De gangen van het schoolgebouw zijn verlaten. Hier en daar staat uit elkaar geschroefd meubilair. In de lokalen liggen stapels boeken op tafels. Rust lijkt te heersen in het schoolgebouw, maar schijn bedriegt. Voor de conciërges zijn de eerste vakantieweken allesbehalve rustig, vertelt Wilco Bakker, die een nieuwe kast in elkaar zet.
Met zijn collega’s is hij in touw om lokalen in te richten, zodat de docenten na de zomer zo aan de slag kunnen. „De een wil een langer snoer voor zijn laptop, een volgende vraagt of we een Bijbelkastje willen verhangen”, zegt conciërge Bert Spies. „Hun wensen mailen ze aan ons. Graag een schilderij hier, poster daar en de klok aan die wand.”

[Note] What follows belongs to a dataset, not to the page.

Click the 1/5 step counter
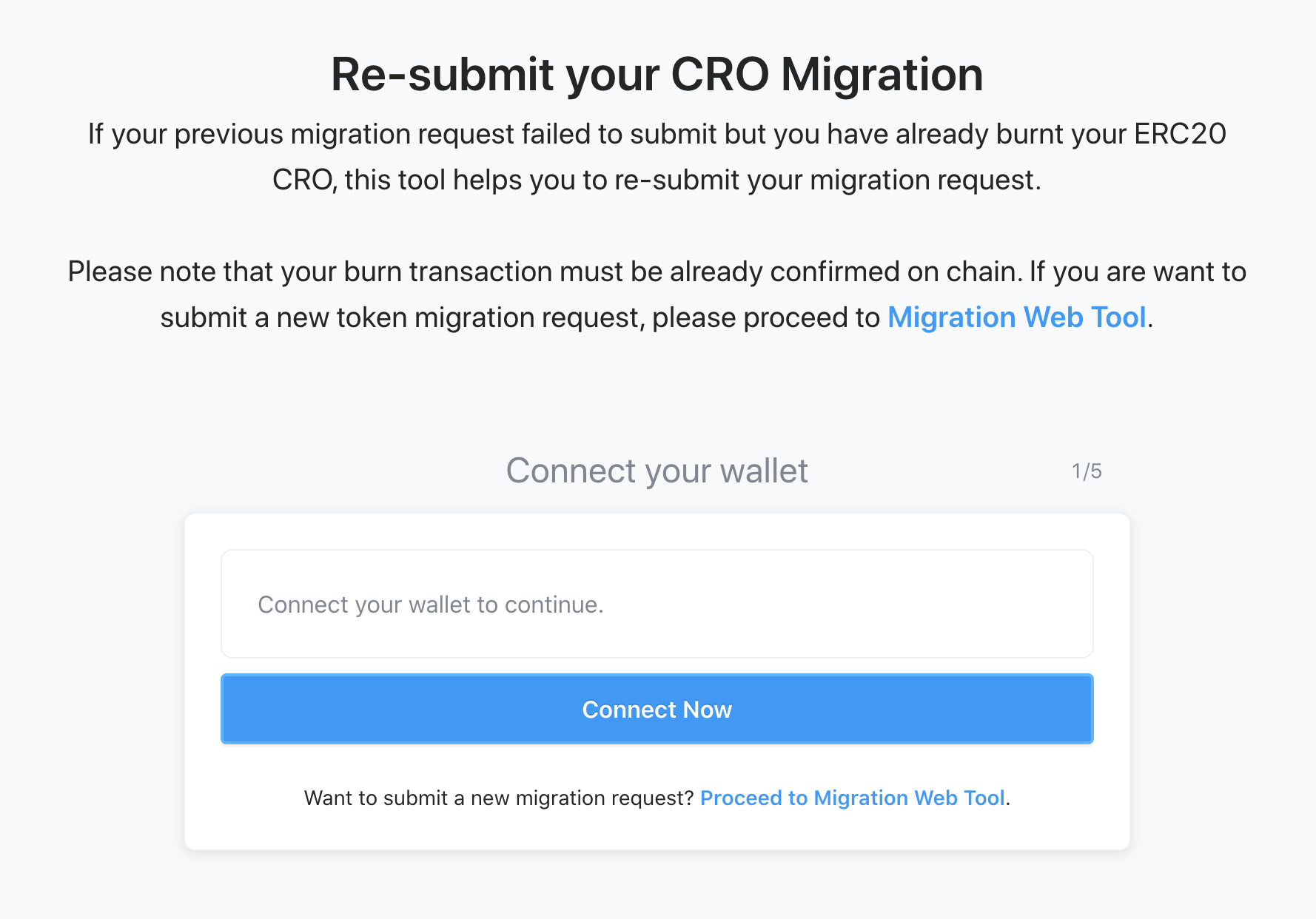The height and width of the screenshot is (919, 1316). [x=1087, y=471]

Deze weken even geen leerlingen die komen corveeën, hun fiets kwijt zijn of een ongelukje hebben gehad. Spies: „In het begin vind ik het niet zo erg dat ze weg zijn, want we hebben een berg klussen te doen. Maar na verloop van tijd ga je hen wel missen. Ze zijn toch je werkgevertjes. Ook al zeggen ze dat we de hele dag rondjes lopen en koffiedrinken.”
Werken zonder de leerlingen heeft zo zijn voordelen: „We kunnen onze spullen gerust laten staan tijdens het klussen. De leerlingen zitten er toch niet aan.” Ook de installateur kan naar hartenlust boren. „Dat plannen we zo veel mogelijk in de vakantie, om de lessen niet te verstoren.”

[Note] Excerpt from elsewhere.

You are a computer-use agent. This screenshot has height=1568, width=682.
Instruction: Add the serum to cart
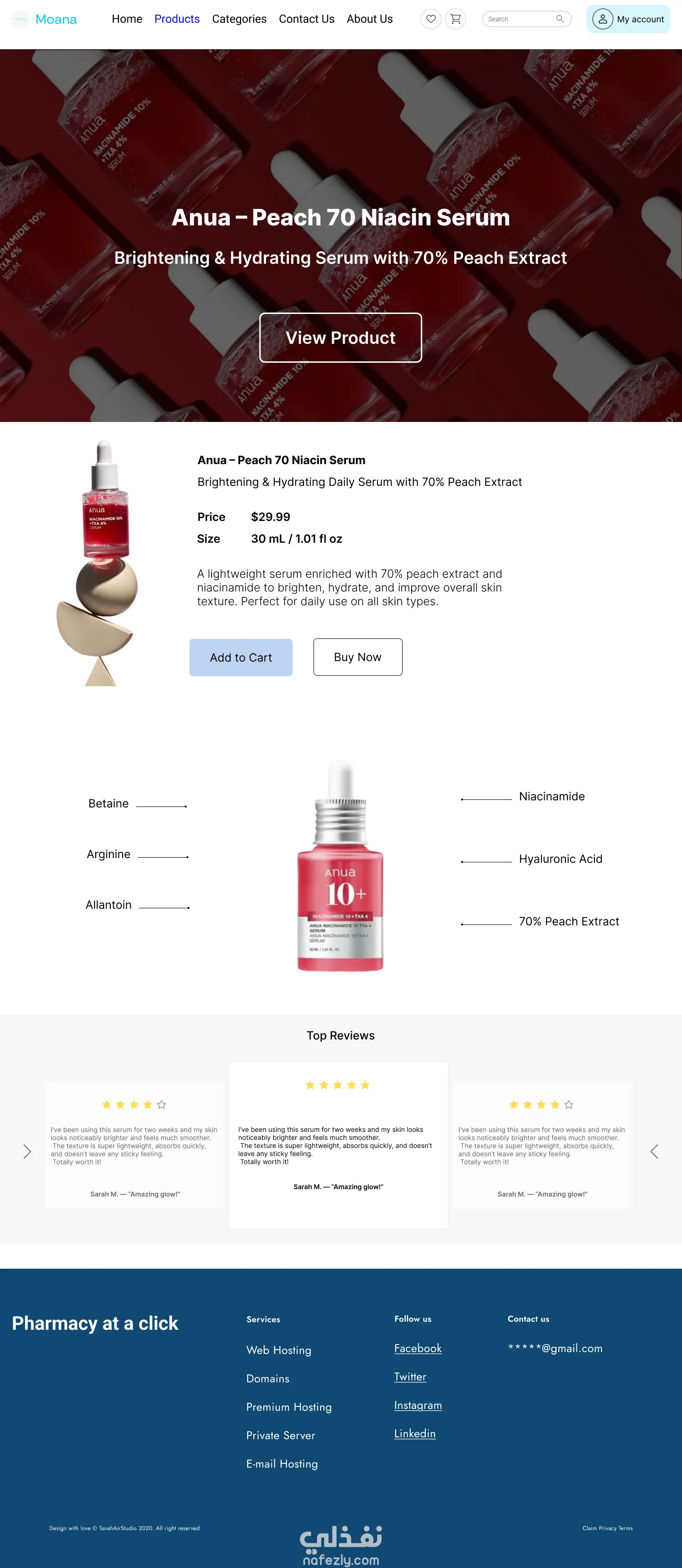(x=241, y=657)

De conciërges zijn vooral druk met de ruimtes die een andere functie krijgen. Zo wordt het praktijklokaal vanaf het nieuwe schooljaar niet alleen meer gebruikt door zorg en welzijn, maar ook door economie. Dat is een nieuwe afdeling in Kesteren, waardoor minder leerlingen voor zorg en welzijn kiezen.
Bij de ingang van de aula staan vier karren vol oude lesboeken, klaar om weggebracht te worden naar het oud papier. „Elk hoekje, elke tafel en elke stoel wordt gepoetst tijdens de jaarlijkse grote schoonmaakbeurt in de zomer”, vertelt Bakker. „Het mooie is wanneer mensen naderhand denken dat het altijd zo is geweest”, zegt hij, terwijl hij een stuk nieuw behang afmeet voor de muur van het godsdienstlokaal. Het papier is gescheurd en „als we het laten zitten peuteren de leerlingen het alleen maar verder”.

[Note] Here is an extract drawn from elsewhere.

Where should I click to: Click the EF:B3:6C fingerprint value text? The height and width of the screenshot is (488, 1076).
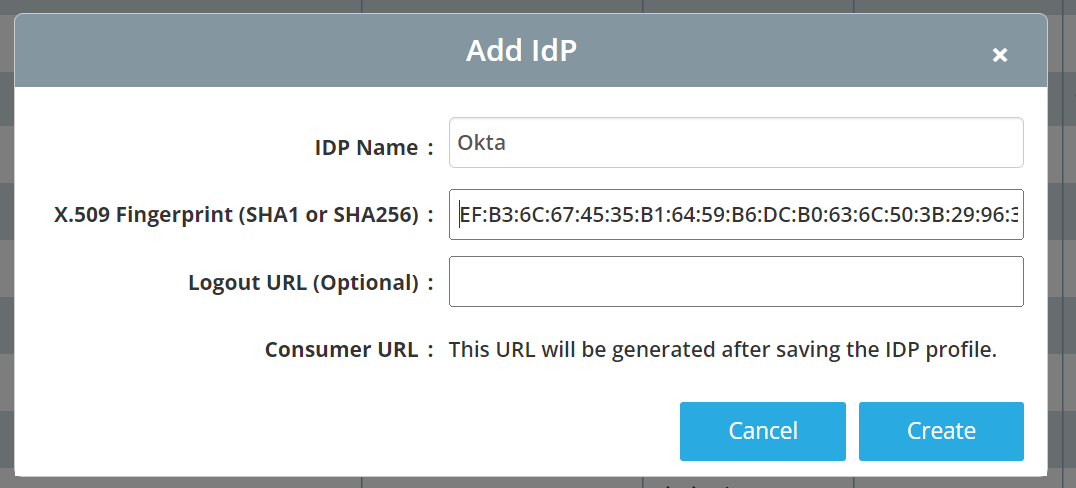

Zijn collega Spies zorgt dat twee lokalen worden voorzien van nieuwe tafels en stoelen. Hij heeft 64 setjes naar beneden gesjouwd en is bezig het meubilair uit elkaar te schroeven. Hij werkt een week langer door om alles af te krijgen. De verbandtrommels nakijken, dat staat ook nog op zijn takenlijst voor de zomermaanden: zijn er spullen over de datum of moet hij misschien wat bijvullen?
In een lokaal zit een handjevol leerlingen nog te zwoegen. Zij volgen de zomerschool om over te kunnen naar de volgende klas. Zij weten dankzij wie de school straks spic en span is.